Carbon Lehigh IU 21: A Football Dream Forged in Sign Language

Perennial champs Parkland High School lost a big Friday night game. At Saturday practice, backup middle linebacker Alex Ocasio walked up to the coach and asked, “What can I do to make the team better?”

He asked the question using sign language through Susan Arndt, interpreter for Carbon Lehigh IU 21.
“It’s football, so I can’t cry,” Arndt says with a laugh. “I became so proud of him at that moment that I wanted to cry. He doesn’t think about himself. He always thinks about everyone around him and how he can make their lives better because of what they’ve done for him.”

Deaf since birth, Alex had few language skills when he met Arndt as a kindergartner. Today, he is a high school senior, class of 2019, and they are partners on the football field, changing their own lives and the lives around them by bridging worlds through communication.

Arndt interprets for Alex on the field and the sidelines, sometimes using football terminology the two created. His first attempts to pursue his dream of playing football left him sitting on the bench at another school, when they said he was deaf and couldn’t play. But at Parkland, coaches and teammates are learning sign language, the better to communicate with their friend and teammate.

“Football has changed his world,” says Arndt. “It’s made him more confident. I’ve seen him turn from a young man who was very insecure and lost, and into a world of football where he considers this team brothers, and they consider him a brother.”

Plus, she added, “when he became strong in football, he became strong in school. He learned the work ethic from football to study hard in school.”

As a CLIU 21 Educational Interpreter, Arndt works largely with elementary students who are Deaf and hard of hearing. She opens up their worlds, modeling language and vocabulary that expand opportunities for engaging and learning.

“It’s equal access in the classroom, making sure the deaf student has everything that a hearing student would have,” she says. Alex, she adds, inspires those younger students to “fight the adversity that they’ve been dealt and just keep pushing and finding out who they are.”

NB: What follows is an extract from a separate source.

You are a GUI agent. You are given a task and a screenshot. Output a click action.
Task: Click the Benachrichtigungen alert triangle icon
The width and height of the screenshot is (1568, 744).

Arndt and her husband, Rich, have always been supportive, says Alex. Her interpreting at team meetings, practice, and “has helped me feel a part of the team. Her being there has helped me understand what the head coach is trying to convey to me, so I can play my position and improve my skills."

As Alex approaches graduation, Arndt says that football has made him “this confident person who knows that he can do anything he wants to do. He knows that whatever comes at him, he’s not going to listen to people who say he can’t do something.”